Fu proprio dopo questo sbarco che scattò il sequestro della nave e la sanzione amministrativa. Eppure la corte ha visto le cose diversamente. I giudici hanno riconosciuto che il comandante non ha mai disobbedito alle autorità italiane: ha mantenuto il dialogo costante, rappresentato fedelmente lo stato critico della situazione e agito secondo le procedure internazionali di soccorso marittimo. In altre parole, ha fatto il suo dovere.

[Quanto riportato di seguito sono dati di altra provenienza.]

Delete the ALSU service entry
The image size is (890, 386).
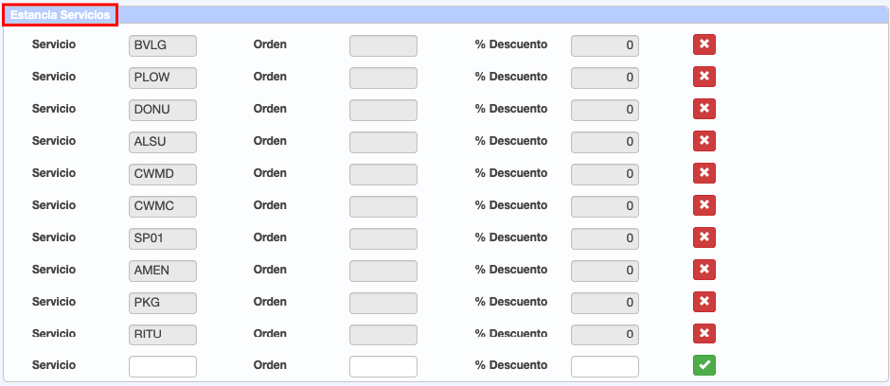coord(703,141)
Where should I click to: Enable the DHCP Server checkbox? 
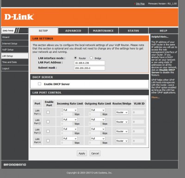click(x=40, y=84)
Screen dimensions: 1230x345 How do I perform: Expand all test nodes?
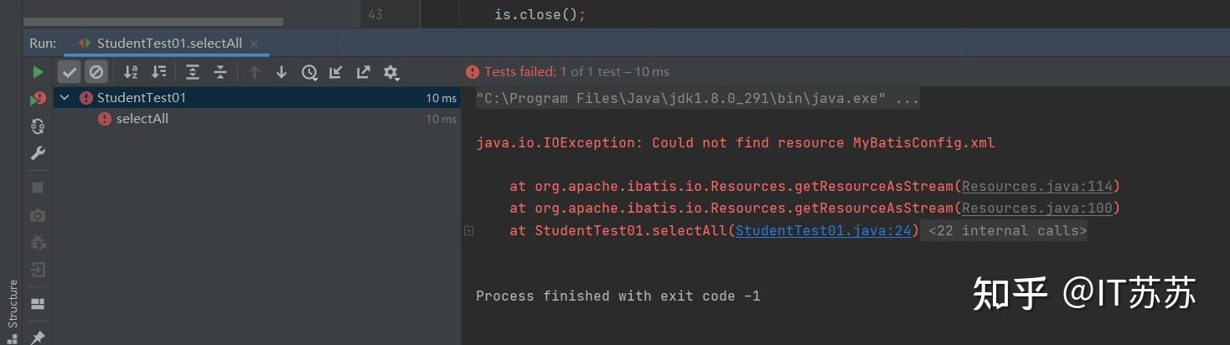(193, 72)
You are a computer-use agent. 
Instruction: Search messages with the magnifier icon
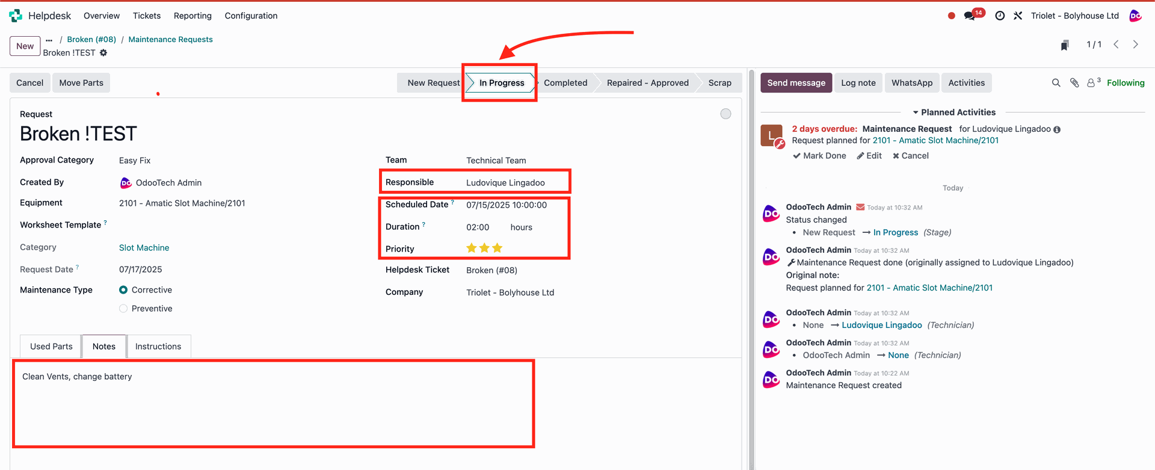coord(1056,83)
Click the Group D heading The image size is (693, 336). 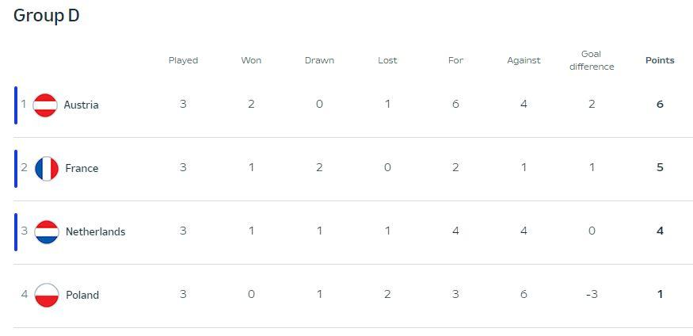pyautogui.click(x=47, y=16)
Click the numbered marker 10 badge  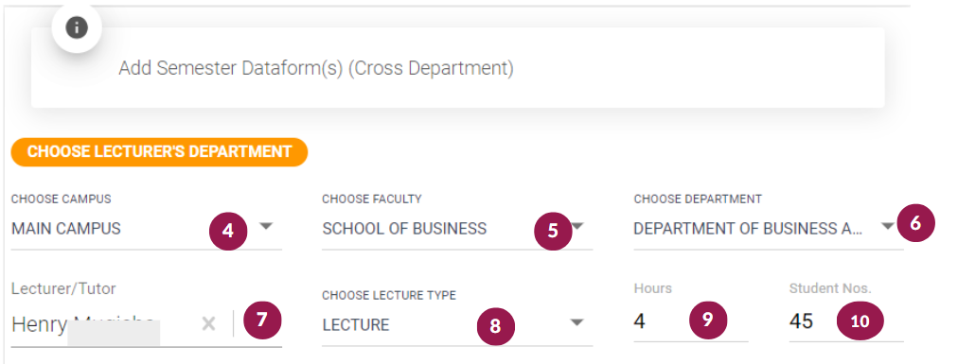(x=860, y=321)
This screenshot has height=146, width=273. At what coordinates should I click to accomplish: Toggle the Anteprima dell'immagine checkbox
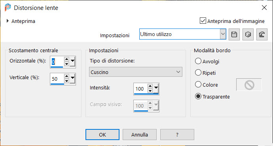[x=203, y=21]
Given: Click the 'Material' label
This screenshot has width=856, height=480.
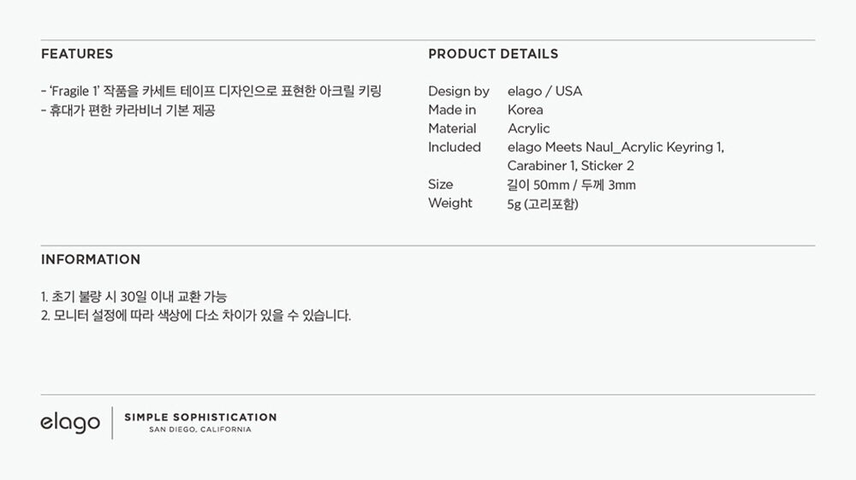Looking at the screenshot, I should (x=452, y=128).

Il provvedimento punitivo nei confronti della Sea Eye 5, secondo i magistrati, risulta quindi completamente ingiustificato e va annullato.
La sentenza segna una battuta d'arresto nella politica sulle navi delle ONG perseguita negli ultimi anni dai decreti sicurezza. La decisione potrebbe aprire la strada ad altri ricorsi simili e riapre il dibattito sull'equilibrio tra esigenze di controllo delle frontiere e obblighi umanitari nel soccorso in mare.